Gallbladder Disease in Children
Cholecystitis, an inflammation of the gallbladder, can be classified as calculous or acalculous. The classification is based on the presence or abscence of gallstones. Chronic cholecystitis with gallstones is the most common occurring in over two thirds of children with this diagnosis. Approximately 40% of all pediatric cases occur in children less than 11 years of age and 60% occur in children 11 to 20 years of age.#1. Acalculous cholecystitis affects younger children more often.
Recurrent attacks of inflammation lead to progressive scarring of the gallbladder wall with loss of function and gallstone formation. Polyp formation may precede cholecystitis.
The acutely inflamed gallbladder may or may not be filled with sludge or gallstones. The temperature and the white blood count may be elevated with pain in the right upper quadrant of the abdomen.
The chronically inflamed gallbladder may be enlarged or contracted, filled with stones and with similar signs and symptoms.
Cholesterolosis of the gallbladder, another form of gallbladder disease, occurs when crystals of cholesterol are deposited in the submucosal macrophages of the gallbladder wall causing its dysfunction.
The incidence of cholecystitis in children appears to be increasing with girls being affected after adolesence more commonly than boys. This may be due to an increase in estrogen levels at puberty in the female. This phenomenon can be easily understood when one considers that the pharmaceutical industry includes in their list of adverse reactions in taking birth control pills the following: gallstones may occur after four years of being on the "pill". These pills interfere with the normal female estrogen-progesterone levels. Both sexes are affected equally before puberty.
A family history of biliary disease, especially in grandparents or aunts, may be identified in children with cholecystitis.
The signs and symptoms of cholecystitis in children are similar to those in adults. Episodic abdominal pain localized to the right upper quadrant and/or epigastrium, radiating to the back at the tip of the scapula (wing bone) is the most common complaint.

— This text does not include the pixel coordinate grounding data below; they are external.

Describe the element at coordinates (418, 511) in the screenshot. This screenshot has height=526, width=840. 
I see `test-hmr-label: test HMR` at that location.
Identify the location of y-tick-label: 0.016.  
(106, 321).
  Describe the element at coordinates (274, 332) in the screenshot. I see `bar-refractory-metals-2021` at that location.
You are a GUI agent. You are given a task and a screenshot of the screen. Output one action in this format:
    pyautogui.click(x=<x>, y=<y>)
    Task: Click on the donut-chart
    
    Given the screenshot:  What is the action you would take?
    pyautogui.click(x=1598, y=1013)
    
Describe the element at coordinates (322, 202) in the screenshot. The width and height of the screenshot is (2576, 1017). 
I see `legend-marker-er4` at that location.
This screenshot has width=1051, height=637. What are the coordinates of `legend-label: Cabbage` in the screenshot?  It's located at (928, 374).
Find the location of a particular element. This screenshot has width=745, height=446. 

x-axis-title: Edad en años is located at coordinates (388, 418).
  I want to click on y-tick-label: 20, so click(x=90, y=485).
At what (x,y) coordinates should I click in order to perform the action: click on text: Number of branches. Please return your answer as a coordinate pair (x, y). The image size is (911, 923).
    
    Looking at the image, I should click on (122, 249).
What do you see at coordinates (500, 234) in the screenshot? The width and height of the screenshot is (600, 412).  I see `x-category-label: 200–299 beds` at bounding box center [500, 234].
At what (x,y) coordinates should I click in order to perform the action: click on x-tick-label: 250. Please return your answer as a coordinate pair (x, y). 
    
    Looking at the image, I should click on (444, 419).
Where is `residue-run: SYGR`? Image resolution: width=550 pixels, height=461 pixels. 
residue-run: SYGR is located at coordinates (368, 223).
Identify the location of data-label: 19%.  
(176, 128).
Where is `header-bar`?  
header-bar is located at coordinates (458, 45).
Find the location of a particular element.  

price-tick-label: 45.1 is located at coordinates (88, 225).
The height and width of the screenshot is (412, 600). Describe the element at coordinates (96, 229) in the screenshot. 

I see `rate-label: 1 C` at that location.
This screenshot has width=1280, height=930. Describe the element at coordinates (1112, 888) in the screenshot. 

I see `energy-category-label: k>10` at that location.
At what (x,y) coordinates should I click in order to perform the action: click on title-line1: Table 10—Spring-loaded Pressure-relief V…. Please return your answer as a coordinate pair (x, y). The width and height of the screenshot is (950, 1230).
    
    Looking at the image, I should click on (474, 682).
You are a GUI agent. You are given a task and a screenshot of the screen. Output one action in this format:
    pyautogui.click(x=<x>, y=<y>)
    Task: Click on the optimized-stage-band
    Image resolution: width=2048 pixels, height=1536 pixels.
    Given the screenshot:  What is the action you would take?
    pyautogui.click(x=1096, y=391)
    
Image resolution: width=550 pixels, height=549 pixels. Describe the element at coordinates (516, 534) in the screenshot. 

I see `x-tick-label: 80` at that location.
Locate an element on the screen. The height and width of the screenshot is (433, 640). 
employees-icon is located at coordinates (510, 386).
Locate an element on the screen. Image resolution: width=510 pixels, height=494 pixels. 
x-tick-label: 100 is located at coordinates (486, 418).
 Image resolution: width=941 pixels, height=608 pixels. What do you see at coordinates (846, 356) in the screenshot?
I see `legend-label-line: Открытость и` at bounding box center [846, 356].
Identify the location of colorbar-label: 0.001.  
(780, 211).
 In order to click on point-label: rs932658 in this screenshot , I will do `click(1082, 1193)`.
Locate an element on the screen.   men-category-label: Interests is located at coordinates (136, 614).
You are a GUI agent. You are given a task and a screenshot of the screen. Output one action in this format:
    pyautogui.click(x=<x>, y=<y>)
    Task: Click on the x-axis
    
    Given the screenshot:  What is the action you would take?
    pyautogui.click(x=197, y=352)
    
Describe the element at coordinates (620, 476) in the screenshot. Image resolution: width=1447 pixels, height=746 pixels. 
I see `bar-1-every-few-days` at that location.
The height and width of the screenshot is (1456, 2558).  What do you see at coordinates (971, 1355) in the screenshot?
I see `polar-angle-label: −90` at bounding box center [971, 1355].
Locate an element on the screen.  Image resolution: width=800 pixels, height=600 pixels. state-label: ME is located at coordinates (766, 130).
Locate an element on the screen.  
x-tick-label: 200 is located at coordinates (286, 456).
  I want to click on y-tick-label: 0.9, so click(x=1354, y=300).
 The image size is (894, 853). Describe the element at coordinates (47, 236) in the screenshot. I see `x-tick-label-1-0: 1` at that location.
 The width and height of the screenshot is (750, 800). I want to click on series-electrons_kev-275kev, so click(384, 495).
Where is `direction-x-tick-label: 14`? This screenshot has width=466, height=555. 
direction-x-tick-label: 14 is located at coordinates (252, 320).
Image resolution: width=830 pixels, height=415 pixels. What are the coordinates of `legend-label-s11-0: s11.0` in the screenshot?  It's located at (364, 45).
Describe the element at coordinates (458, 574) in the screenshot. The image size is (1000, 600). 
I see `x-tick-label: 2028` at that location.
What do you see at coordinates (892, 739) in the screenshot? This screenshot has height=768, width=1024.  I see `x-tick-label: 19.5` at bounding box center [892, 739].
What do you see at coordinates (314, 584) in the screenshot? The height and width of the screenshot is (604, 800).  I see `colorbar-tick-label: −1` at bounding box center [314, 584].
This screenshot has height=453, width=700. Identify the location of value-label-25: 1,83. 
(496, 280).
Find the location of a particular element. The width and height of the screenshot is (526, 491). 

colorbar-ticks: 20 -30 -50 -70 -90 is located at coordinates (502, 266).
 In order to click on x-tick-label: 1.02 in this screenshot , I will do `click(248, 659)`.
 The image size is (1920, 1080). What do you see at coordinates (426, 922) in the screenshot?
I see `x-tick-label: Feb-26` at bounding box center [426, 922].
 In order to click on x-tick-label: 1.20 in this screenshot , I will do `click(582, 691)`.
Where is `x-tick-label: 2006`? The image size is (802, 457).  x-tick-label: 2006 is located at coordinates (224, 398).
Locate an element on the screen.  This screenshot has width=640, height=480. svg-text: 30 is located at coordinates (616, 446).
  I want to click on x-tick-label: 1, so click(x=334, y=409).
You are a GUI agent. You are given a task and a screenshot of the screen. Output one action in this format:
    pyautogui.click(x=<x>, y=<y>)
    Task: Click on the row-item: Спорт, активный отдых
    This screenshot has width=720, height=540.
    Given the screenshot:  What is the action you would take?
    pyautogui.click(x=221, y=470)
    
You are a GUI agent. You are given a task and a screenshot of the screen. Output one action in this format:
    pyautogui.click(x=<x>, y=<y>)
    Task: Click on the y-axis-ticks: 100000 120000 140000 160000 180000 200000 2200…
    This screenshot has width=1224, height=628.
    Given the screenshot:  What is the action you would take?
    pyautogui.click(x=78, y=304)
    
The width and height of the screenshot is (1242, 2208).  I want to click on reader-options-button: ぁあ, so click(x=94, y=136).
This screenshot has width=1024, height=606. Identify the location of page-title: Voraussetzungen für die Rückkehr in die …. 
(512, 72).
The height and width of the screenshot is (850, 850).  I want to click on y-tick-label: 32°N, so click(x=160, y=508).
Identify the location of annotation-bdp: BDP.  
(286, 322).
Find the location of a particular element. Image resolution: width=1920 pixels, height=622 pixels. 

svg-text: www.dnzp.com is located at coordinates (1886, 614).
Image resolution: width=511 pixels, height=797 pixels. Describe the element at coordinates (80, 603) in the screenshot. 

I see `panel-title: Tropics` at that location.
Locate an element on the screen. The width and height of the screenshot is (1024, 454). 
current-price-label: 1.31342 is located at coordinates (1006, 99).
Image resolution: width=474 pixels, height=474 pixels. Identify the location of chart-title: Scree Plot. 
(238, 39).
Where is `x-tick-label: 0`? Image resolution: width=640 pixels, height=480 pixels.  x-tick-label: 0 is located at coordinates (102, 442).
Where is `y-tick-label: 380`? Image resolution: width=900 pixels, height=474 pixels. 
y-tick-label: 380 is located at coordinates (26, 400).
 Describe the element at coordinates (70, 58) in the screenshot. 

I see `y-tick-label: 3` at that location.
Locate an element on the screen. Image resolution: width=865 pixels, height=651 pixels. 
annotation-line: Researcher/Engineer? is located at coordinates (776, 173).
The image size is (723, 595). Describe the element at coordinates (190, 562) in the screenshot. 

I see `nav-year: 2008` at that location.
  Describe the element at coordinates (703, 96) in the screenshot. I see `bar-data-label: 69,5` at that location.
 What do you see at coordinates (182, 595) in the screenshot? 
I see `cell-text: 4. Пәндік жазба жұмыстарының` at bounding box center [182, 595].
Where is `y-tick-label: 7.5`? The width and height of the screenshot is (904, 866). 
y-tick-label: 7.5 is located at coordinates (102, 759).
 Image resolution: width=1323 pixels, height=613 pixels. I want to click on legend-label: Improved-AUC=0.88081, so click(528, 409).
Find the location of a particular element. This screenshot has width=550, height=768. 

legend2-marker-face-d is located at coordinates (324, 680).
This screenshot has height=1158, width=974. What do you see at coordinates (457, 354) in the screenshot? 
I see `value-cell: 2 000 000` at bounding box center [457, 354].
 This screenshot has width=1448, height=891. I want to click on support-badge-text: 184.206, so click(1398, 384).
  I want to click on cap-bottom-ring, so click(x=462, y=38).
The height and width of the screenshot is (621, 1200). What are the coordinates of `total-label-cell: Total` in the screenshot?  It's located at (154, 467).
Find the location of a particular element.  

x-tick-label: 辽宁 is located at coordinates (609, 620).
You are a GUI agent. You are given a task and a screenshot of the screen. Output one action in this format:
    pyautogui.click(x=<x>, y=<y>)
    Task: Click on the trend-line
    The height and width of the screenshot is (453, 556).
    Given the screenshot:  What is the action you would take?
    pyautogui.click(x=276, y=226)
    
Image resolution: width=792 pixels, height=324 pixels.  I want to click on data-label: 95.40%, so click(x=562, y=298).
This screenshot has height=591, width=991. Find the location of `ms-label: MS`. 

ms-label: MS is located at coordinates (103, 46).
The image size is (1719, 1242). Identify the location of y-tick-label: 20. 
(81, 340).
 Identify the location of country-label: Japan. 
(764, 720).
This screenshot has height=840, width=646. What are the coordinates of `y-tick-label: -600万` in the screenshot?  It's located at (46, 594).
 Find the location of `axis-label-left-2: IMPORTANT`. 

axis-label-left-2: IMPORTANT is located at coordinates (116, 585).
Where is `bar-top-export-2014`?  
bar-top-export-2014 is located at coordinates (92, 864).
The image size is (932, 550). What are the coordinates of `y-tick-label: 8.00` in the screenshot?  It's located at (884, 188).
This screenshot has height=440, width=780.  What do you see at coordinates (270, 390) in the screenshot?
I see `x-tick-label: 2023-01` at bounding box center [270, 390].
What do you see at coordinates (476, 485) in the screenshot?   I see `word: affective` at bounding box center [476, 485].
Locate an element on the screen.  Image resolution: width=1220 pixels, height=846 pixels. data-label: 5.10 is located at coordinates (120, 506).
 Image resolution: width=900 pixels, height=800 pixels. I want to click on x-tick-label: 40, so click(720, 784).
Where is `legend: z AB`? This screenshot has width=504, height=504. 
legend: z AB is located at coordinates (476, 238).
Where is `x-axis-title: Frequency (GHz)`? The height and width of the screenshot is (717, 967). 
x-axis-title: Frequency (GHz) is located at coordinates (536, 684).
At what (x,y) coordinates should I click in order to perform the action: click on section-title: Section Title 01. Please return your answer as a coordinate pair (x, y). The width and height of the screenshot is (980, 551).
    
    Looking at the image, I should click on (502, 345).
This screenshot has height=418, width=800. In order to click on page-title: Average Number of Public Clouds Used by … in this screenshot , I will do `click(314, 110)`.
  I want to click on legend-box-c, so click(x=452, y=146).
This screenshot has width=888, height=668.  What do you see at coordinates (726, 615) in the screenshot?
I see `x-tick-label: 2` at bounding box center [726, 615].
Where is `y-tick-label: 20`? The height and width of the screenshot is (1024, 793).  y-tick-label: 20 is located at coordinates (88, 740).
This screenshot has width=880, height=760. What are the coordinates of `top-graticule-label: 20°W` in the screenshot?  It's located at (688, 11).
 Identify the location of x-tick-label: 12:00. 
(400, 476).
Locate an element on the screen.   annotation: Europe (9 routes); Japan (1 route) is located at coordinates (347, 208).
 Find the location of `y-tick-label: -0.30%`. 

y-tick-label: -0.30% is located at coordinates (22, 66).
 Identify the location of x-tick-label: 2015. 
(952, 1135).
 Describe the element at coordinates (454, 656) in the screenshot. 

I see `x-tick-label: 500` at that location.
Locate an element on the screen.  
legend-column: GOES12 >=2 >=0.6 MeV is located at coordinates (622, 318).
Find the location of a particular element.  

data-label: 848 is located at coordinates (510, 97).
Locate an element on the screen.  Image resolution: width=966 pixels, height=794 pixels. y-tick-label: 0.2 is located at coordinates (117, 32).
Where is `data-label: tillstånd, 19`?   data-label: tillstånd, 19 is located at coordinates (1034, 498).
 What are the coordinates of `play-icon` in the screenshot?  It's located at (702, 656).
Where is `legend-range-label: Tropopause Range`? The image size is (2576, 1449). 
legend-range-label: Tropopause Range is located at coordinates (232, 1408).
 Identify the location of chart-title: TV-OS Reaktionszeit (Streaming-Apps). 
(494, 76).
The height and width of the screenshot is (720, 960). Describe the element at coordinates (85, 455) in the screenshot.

Vomiting and dietary fat intolerance affect 30-40% of patients, Symptoms may be present as long as ten years before the correct diagnosis of gallbladder dysfunction or cholecystitis is made. The dysfunction may be congenital (present at birth) due to anatomical or vascular abnormalities as well as due to inflammation.
An elevated serum bilirubin and elevated alkaline phosphatase (liver enzymes) may be present, but not necessarily, in many patients.
Abdominal ultrasound is the most effective non-invasive method to detect gallbladder disease. However, ultrasound cannot detect gallstones smaller than 3mm. Therefore, a negative ultrasound is never conclusive. A CCK stimulation test is absolutely necessary to detect gallbladder dysfunction. The test should always be performed with the patient in the erect position. A description of the erect ultrasound CCK Stimulation Test is described on this web site under "Tests".
Cholecystitis should be considered early in the differential diagnosis of abdominal pain especially in high-risk children who have a family history of gallbladder disease.
Laparoscopic cholecystectomy is considered the treatment of choice for the management of uncomplicated acute cholecystitis. It is also considered to be the treatment of choice for chronic cholecystitis, particularly in the cases of symptomatic gallstones.
The possibility of gallbladder disease in a child complaining of abdominal pain associated with eating, fatty food intolerance and having a family history of gallbladder disease should always be thoroughly investigated before a diagnosis of irritable bowel syndrome is made.
#1. Motil, KJ. Cholecystitis. In: McMillan, JA. Editor-in-chief, Oski's Pediatrics: Principles & Practice. 4th ed. Philadelphia: Lippincott Williams & Wilkins; 2006:2042-2045.